We’ll call it the Golden Rule of the Digital Age: tweet others how you wish to be tweeted. Like the real Golden Rule, I don’t always practice it, but it’s a pretty good way to avoid becoming a troll.
Recently, I tweeted about my growing discomfort with (proclaiming) Christians who support Trump and his policies. Here’s what I said:
As with most things on the Internet that get a lot of attention, I received a fair amount of vitriol in response to this post. The conservatives who responded mostly talked about something terrible they believe Hillary did, liberals “killing babies,” or they just called me a “libtard.”
I’ve been in the public eye long enough to know that the most hurtful thing you can do to a troll is ignore them, so I don’t respond to these folks (most of the time). A few people simply wanted more information on my position, while others promised to pray for me (that’s one of my favorite passive aggressive responses).
While I do enjoy crafting a tweet that can succinctly characterize my position on something, and I get particular joy when a joke lands, I attempt to limit my online activity to content that I would be comfortable reading/receiving.

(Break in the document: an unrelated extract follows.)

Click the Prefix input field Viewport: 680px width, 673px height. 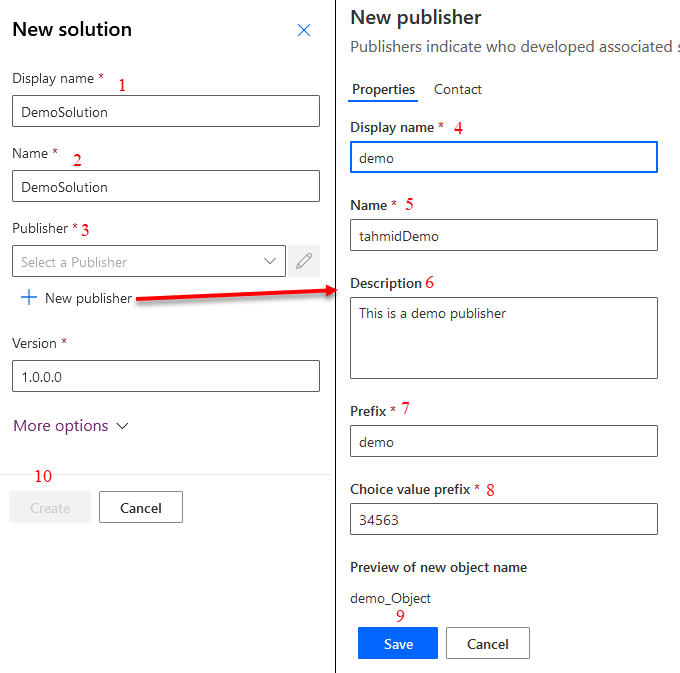pyautogui.click(x=504, y=442)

I prefer to avoid low-hanging fruit (but, the #GoldenShower day on Twitter made that particularly difficult), and I try not to attack people personally. Except Kellyanne Conway–I’m not made of steel, people.
In the case of this tweet, I think a lot about what I see as a peculiar cognitive dissonance between what many Christians say they believe and their support for what Trump is saying/implementing. Their allegiance to him even after “Pussygate” shocked me. And I’m not easily shocked my conservatives. Without going into a diatribe about Christianity and conservatism, I think following Jesus should resemble something very far from what I see amongst many conservatives at the moment.
You may wonder why I would bother to tweet about this when anyone who has ever read online comments sections knows people online are often unreasonable.
I choose to tweet about politics because I believe it actually makes a difference. I know people say social media is just an echo chamber of like-minded people nodding along with each other, but I am evidence that providing information or an opposing point of view can change people’s minds.
As many of you know, I used to be a Republican and an evangelical. My philosophical shift happened only after I read and learned a lot of things that made me uncomfortable, and shook the foundation of everything I thought I knew for sure. I had spirited debates with liberals and atheists. And I listened–a lot.
Adhering to the tradition in which I was raised was very comfortable, but certainty doesn’t last long if you’re willing to listen (REALLY listen) to people who disagree with you.
For the record, I still read books by authors with whom I vehemently disagree. I try to engage with sincere people in real life and online who hold beliefs that are antithetical to mine. Sometimes they make me think and put me on a path to discover more. Sometimes they don’t.
So my aim in tweeting things like the example above isn’t to be provocative or snarky for the sake of a punchline or meaningless jab. It’s to make people think. People taking the time to challenge my beliefs changed my life, so I want to do the same for others. I’m practicing the digital Golden Rule.